클라이언트(Client)로부터 질의(Query)를 수신하여 수신한 질의를 파싱하고, 파싱한 질의 정보를 전송하는 네임 노드;
데이터를 저장하고 있으며, 상기 파싱한 질의 정보를 수신하여 전달하는 데이터 노드;
상기 데이터 노드에 저장된 각각의 데이터의 메타데이터(Metadata)를 저장하고 있으며, 상기 파싱한 질의 정보가 데이터의 수정을 포함하는 트랜잭션(Transaction)에 관한 질의인 경우 상기 네임 노드로 상기 트랜잭션과 관련된 데이터에 대해 락(Lock)을 전송하는 메타데이터 데이터베이스(Database); 및
상기 데이터 노드로부터 전달받은 질의 정보가 데이터의 수정을 포함하는 트랜잭션(Transaction)에 관한 질의인 경우, 수정할 청크(Chunk) 데이터에 대한 변경 로그를 저장하고, 상기 데이터 노드로부터 전달받은 질의 정보가 데이터 조회와 관련된 질의인 경우, 상기 청크 데이터에 대한 변경 로그가 존재하는지 여부를 확인하는 로컬 데이터베이스
를 포함하는 것을 특징으로 하는 질의 처리장치.A name node receiving a query from a client and parsing the received query and transmitting the parsed query information;
A data node storing data and receiving and transmitting the parsed query information;
And storing metadata of each data stored in the data node.

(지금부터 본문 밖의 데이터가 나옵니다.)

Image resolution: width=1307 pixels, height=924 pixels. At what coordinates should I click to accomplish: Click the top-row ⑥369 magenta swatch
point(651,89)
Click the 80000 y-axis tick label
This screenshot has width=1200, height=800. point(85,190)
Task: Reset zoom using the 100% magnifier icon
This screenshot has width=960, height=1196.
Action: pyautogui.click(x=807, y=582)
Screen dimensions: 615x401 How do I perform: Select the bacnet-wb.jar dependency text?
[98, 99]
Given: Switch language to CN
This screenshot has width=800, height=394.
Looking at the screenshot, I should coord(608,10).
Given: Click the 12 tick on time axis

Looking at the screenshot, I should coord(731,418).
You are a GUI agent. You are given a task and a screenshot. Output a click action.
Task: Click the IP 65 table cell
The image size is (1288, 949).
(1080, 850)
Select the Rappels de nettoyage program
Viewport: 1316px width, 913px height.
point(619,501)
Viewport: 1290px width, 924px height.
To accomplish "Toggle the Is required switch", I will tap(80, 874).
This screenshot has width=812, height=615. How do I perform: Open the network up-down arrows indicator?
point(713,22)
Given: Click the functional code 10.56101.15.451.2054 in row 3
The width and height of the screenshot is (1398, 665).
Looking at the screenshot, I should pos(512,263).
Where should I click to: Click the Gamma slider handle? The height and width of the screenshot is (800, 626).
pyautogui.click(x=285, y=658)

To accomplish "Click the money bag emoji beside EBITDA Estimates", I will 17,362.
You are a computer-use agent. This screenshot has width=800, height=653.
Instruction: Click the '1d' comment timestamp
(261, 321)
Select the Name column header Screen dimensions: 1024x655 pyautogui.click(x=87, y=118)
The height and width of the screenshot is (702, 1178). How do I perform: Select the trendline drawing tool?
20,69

When the parsed query information is a query relating to a transaction including modification of data, the metadata related to the transaction is stored in the name node A metadata database for transmitting locks; And
Storing a change log for chunk data to be modified when the inquiry information transmitted from the data node is a query related to a transaction including modification of data; A local database for verifying whether a change log for the chunk data exists,
And a query processing unit for processing the query.

제8항에 있어서,
상기 메타데이터 데이터베이스는,
상기 네임 노드가 트랜잭션에 관한 질의 정보를 전송하기 전에 상기 트랜잭션에 관한 데이터에 대해 락을 저장하고 있는 것을 특징으로 하는 질의 처리장치.9. The method of claim 8,
Wherein the metadata database comprises:
Wherein the name node stores a lock on data related to the transaction before transmitting the query information about the transaction.

제8항에 있어서,
상기 로컬 데이터베이스가 상기 변경 로그를 저장한 경우, 커밋(Commit) 여부를 상기 데이터 노드를 거쳐 상기 네임 노드로 전송하고,
상기 네임 노드는 상기 커밋을 승인하여 상기 메타데이터 데이터베이스로부터 수신한 락을 해제하는 것을 특징으로 하는 질의 처리장치.9. The method of claim 8,
When the local database stores the change log, transmits a commit message to the name node via the data node,
Wherein the name node approves the commit and releases the lock received from the metadata database.

제8항에 있어서,
상기 메타데이터 데이터베이스는,
상기 청크(Chunk) 데이터에 대한 변경 로그를 저장함에 있어, 각각의 청크 데이터에 대해 식별자를 생성하여 부여하는 것을 특징으로 하는 질의 처리장치.9. The method of claim 8,
Wherein the metadata database comprises:
Wherein an identifier is generated and given to each chunk data in storing the change log for the chunk data.

제8항에 있어서,
상기 데이터 노드는
상기 로컬 데이터베이스에 저장된 변경 로그가 기 설정된 양을 초과하는 경우, 상기 변경 로그가 반영된 청크 데이터로 이루어진 새로운 파일을 백그라운드(Background)로 생성하는 것을 특징으로 하는 질의 처리장치.9. The method of claim 8,
The data node
Wherein when the change log stored in the local database exceeds a preset amount, a new file made up of chunk data reflecting the change log is generated as a background.

제12항에 있어서,
상기 메타데이터 데이터베이스는,
상기 새로운 파일의 변경 내용이 반영된 새로운 메타데이터를 생성하는 것을 특징으로 하는 질의 처리장치.13. The method of claim 12,
Wherein the metadata database comprises:
And generates new metadata reflecting the changed contents of the new file.